I offer all of this in the hope that there are parallels to your own creative and spiritual endeavors, whatever they may be, and to encourage you to explore creative expression if you feel, but have resisted the urge.
I would like to begin with the paintings themselves. First, they are abstract in style, a way of working that for me offers the greatest range of self-expression and depth. An abstract artist develops a personal vocabulary of marks, colors, compositions and textures that can be endlessly manipulated, and draws upon subjective material from personal experience, as well as from what is observed in the visual world. I have gravitated to abstraction because for me it is the most inclusive expression of life, encompassing both inner and outer aspects of perception. In my case, my work has evolved from painting the landscape, which I did in a more realistic way for years, in combination with many other sources of ideas, and aspects of pure abstraction such as color fields and geometric divisions.
My paintings are carefully worked, multi-layered, and dense with subtle texture and color shifts. Built up through numerous layers of oil paint and wax medium, the surfaces are subtle and nuanced, yet complex. The end result is work that I hope and believe has a calming, peaceful presence for the viewer. I want these to be the kind of paintings that over time, reveal more of themselves, rather than ones that can be taken in at a glance. So, my aim for the paintings themselves is to bring some aspect of spirituality into the environment in which they hang. I hope that they inspire contemplation, a pause to look deeply, to clear the mind, and to offer relief from daily concerns.
Interestingly enough, the act of painting itself creates a kind of meditative or spiritual state of mind for me, and perhaps this comes through in the work.

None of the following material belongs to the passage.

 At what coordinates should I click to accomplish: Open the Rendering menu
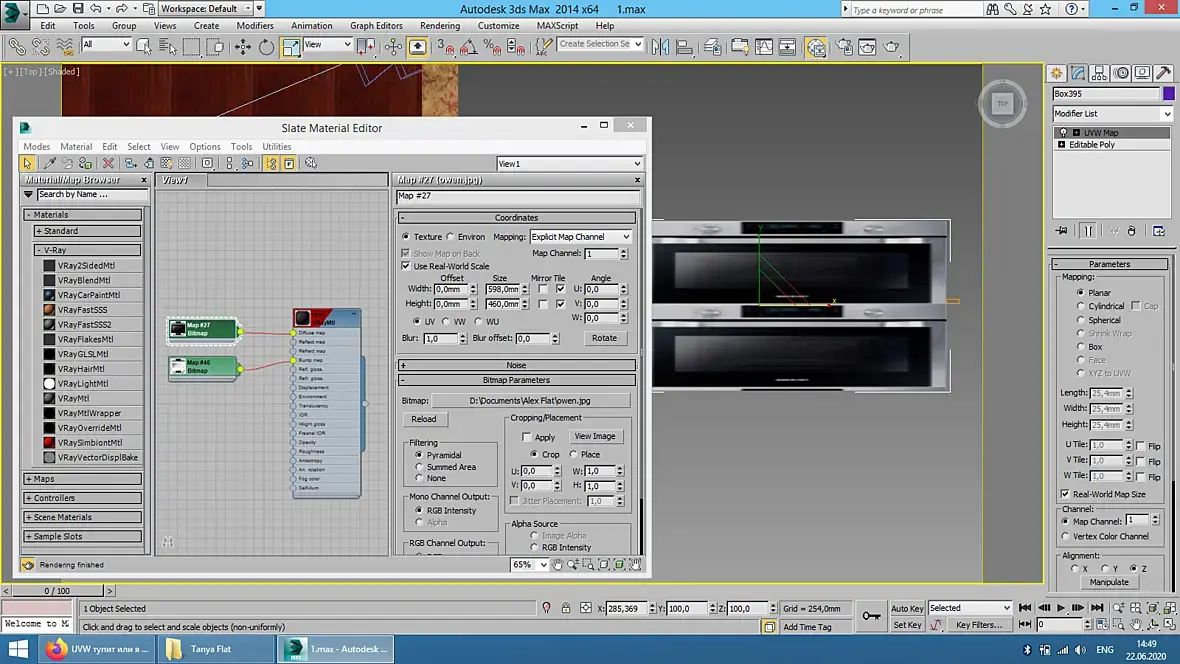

When I paint, I'm both inside and outside of my work—I’m aware that it comes from deep in my consciousness, and feel connected with its very personal roots--but I also know that others will view it without access to this understanding, and see it through the filters of their own perception. So I am an observer of my paintings even as I create them, aware of their source but also slightly detached from them as I imagine viewing them from another’s perspective. This non-attachment and observation of the self has the effect of bringing and keeping one in the present moment, since there is a necessary detachment from ego and daily mind. When I am painting, I can be absolutely present in the moment for long stretches of time. The ordinary mind in which events and conversations are rehashed, to-do lists are created and various speculations and emotions are given free reign, is often transcended. In this way, painting can be very much a state of meditation.
Being present in the moment is basic to a wide range of spiritual beliefs and practices, beyond the scope of this talk or my own knowledge. I will simply say that this state of mind is calming and centering, and it is part of my life almost every day.
There are other spiritual benefits in the process of painting. For example, my thoughts and emotions are always focused on the journey itself, the search for the next step as the painting is created, not on the end result. This focus enables me to let go of piece after piece of my personal history as my paintings go out into the world, because once the process is complete, I feel that my part is done and I am ready to move on. This resonates with universal spiritual teachings that advise against attachment to the past and to material objects. There is a continual letting go, releasing, and putting aside of the past inherent in the process.